▶ _Selected excerpt_:
· · · ·

By her Claim Form and Particulars of Claim she claimed a declaration that the entire estate was held on trust for herself, an order that the present Claimant and his brother provide to Mrs Hannah an inventory of all chattels belonging to the estate that had come into their possession, and an order restraining the present Claimant from distributing the shares shown in the distribution account pending determination of the proceedings. Of course, by then £40,000 had already been distributed, but it seems probable that Mrs Hannah did not know of that.

10.

The details of her claim had not previously been disclosed, but no doubt if anyone had thought to ask Mrs Hannah’s solicitors about the basis of the claim when it was first asserted, much of that would have been explained.

11.

· · · ·

▶ _Directions_:
(A) In the court judgment excerpt, how much had already been distributed by the time of Mrs Hannah's claim?
(B) Reproduce word for word the part of the court judgment excerpt that opens with the words containing "The details of" and closes with "have been explained.".

▶ _Information shown_:
· · · ·

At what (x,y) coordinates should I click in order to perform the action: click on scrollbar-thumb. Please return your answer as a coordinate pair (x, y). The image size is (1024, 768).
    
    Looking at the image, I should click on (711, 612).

· · · ·

▶ _Exercise solutions_:
(A) £40,000

(B)
The details of her claim had not previously been disclosed, but no doubt if anyone had thought to ask Mrs Hannah’s solicitors about the basis of the claim when it was first asserted, much of that would have been explained.